| WORK ORDER |
Return every line of the data that contains the string "computer".

| RECORDS FOR THE EXERCISE |

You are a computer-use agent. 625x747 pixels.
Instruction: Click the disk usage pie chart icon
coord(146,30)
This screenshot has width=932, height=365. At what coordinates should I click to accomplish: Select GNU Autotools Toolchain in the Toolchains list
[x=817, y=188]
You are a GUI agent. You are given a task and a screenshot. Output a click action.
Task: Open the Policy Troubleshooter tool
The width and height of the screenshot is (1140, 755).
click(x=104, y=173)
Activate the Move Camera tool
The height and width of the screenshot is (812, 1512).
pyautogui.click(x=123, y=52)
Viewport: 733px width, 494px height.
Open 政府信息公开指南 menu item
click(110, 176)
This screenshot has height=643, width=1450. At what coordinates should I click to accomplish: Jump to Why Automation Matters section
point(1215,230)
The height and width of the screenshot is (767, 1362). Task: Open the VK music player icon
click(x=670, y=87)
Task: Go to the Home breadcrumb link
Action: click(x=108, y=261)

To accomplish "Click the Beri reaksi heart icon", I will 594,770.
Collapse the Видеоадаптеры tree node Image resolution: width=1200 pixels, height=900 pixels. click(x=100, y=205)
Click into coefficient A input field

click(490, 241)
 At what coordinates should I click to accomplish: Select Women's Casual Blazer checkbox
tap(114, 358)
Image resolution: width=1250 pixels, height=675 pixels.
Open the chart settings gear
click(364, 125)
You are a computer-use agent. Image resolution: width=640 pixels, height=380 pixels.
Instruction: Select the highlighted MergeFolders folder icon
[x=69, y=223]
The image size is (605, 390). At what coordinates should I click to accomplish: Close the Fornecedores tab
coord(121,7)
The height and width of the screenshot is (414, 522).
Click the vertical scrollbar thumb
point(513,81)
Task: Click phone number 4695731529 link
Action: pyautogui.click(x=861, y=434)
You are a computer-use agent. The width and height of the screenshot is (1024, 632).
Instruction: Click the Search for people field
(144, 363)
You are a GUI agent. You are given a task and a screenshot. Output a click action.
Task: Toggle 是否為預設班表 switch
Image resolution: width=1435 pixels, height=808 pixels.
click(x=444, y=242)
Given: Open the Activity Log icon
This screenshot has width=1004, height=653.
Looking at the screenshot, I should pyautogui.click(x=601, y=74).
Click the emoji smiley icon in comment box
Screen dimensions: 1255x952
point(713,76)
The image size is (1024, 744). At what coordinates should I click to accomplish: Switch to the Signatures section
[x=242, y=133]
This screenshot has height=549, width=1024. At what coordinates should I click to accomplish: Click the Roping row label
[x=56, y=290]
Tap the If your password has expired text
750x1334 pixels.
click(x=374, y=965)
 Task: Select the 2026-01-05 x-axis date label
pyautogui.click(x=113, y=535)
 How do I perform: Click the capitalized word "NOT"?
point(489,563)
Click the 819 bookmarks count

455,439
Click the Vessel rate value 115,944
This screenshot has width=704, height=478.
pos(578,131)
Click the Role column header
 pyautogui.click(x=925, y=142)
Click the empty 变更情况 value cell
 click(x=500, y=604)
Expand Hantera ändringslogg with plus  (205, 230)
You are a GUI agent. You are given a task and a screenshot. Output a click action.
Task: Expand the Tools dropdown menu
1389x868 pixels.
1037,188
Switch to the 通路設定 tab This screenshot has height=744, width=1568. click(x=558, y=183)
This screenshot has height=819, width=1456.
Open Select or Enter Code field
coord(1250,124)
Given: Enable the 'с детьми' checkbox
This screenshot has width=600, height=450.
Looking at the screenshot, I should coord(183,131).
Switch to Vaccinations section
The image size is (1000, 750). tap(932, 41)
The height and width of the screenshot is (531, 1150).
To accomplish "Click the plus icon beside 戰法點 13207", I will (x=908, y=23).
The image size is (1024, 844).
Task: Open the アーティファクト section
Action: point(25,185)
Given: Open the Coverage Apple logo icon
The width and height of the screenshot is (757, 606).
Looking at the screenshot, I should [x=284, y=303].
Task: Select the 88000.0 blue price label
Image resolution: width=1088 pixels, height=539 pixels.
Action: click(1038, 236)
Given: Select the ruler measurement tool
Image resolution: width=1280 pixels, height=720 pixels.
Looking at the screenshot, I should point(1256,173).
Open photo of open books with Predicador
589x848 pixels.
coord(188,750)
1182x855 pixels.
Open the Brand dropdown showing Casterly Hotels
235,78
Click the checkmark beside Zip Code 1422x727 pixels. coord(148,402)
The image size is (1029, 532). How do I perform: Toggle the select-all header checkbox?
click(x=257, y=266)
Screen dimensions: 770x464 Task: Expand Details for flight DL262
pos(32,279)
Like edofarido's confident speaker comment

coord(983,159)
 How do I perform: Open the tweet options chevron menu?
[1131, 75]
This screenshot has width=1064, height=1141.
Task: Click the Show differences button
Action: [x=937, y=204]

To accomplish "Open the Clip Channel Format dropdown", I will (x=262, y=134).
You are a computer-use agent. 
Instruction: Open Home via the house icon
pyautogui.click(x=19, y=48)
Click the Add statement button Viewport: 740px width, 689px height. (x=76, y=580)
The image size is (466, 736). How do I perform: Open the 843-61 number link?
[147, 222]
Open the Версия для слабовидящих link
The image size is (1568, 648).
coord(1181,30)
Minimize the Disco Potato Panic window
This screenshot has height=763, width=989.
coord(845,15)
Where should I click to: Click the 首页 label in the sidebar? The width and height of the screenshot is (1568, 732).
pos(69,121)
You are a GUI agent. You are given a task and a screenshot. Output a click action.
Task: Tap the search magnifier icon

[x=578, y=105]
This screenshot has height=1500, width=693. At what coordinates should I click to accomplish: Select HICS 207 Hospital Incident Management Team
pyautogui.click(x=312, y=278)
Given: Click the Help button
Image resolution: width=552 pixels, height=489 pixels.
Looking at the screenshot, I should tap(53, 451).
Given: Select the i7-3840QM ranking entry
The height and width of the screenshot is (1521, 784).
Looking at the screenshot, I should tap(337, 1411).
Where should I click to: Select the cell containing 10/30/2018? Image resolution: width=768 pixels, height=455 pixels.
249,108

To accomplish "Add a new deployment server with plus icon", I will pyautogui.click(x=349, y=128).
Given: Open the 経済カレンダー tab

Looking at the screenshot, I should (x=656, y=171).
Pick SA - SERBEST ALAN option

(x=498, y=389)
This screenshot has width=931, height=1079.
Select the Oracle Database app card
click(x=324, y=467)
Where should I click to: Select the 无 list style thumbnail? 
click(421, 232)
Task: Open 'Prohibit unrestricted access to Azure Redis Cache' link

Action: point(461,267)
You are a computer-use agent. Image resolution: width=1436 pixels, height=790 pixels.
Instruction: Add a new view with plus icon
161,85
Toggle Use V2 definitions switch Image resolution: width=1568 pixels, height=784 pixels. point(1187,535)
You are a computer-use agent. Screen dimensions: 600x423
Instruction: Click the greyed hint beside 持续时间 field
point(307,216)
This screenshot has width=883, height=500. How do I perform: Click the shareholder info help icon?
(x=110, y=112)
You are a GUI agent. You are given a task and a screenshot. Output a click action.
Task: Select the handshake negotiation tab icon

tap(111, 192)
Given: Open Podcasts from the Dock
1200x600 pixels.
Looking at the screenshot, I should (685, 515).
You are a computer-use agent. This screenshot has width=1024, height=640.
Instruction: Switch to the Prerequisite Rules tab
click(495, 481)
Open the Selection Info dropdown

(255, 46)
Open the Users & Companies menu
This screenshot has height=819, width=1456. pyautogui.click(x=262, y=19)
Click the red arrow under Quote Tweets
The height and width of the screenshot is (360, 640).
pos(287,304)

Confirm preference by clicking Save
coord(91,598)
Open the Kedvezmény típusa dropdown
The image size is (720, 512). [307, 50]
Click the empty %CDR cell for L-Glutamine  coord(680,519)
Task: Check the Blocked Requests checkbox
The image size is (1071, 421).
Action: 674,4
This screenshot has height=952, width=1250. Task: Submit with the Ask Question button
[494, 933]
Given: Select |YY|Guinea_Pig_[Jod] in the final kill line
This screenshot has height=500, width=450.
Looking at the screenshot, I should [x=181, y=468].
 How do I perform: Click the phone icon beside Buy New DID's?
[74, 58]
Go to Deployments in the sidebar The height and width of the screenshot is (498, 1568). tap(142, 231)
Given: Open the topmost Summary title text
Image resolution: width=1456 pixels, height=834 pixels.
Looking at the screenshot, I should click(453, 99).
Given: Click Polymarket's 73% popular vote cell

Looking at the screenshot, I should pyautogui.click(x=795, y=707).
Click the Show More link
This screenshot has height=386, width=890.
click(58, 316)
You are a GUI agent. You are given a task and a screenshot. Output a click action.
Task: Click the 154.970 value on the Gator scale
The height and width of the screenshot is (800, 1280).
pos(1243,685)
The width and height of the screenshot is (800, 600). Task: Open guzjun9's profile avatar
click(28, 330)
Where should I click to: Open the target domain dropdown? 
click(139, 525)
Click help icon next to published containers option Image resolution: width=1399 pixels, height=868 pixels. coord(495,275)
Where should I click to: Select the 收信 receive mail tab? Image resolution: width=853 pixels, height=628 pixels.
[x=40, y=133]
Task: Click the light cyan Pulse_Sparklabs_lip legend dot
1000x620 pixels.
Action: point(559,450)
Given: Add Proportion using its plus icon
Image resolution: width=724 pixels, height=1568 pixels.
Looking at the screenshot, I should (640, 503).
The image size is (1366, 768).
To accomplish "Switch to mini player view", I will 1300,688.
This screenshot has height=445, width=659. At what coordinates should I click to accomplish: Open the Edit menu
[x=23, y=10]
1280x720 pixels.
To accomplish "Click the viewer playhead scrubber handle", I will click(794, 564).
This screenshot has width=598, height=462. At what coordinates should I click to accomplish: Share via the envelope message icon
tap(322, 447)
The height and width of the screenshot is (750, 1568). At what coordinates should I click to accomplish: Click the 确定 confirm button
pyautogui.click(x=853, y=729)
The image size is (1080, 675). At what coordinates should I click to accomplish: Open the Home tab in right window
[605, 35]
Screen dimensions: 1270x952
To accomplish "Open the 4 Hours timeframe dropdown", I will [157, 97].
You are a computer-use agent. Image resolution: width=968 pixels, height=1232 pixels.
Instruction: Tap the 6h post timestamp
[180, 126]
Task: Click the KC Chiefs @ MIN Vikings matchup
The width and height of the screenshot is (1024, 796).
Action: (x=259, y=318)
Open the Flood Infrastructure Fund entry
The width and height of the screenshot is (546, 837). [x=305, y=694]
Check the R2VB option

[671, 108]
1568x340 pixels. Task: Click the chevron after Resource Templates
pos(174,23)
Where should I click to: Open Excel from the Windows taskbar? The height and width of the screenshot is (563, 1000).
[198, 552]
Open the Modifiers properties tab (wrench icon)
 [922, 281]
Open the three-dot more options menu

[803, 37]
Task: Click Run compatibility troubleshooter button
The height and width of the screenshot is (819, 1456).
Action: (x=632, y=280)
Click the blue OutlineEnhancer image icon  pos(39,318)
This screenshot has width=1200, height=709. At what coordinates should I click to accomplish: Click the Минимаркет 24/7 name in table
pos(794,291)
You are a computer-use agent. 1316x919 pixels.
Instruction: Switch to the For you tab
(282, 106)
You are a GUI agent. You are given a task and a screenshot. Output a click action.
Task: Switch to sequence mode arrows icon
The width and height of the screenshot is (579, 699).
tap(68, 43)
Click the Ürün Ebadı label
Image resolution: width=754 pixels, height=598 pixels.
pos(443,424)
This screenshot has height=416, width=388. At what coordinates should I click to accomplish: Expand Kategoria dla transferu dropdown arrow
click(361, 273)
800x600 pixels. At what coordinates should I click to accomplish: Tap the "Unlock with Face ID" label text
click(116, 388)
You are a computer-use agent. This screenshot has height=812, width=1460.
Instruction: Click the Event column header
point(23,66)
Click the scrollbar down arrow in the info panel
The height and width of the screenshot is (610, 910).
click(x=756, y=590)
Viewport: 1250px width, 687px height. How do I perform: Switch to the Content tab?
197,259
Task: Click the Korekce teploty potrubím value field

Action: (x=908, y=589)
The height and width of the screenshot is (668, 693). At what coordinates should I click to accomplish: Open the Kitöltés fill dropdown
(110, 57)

| RESULT OF THE TASK |
You are a computer-use agent. 625x747 pixels.
You are a computer-use agent. Image resolution: width=640 pixels, height=380 pixels.
You are a computer-use agent. The width and height of the screenshot is (1024, 632).
You are a computer-use agent. 
You are a computer-use agent. Image resolution: width=1436 pixels, height=790 pixels.
You are a computer-use agent. Screen dimensions: 600x423
You are a computer-use agent. This screenshot has width=1024, height=640.
You are a computer-use agent. Image resolution: width=968 pixels, height=1232 pixels.
You are a computer-use agent. 1316x919 pixels.
You are a computer-use agent. This screenshot has height=812, width=1460.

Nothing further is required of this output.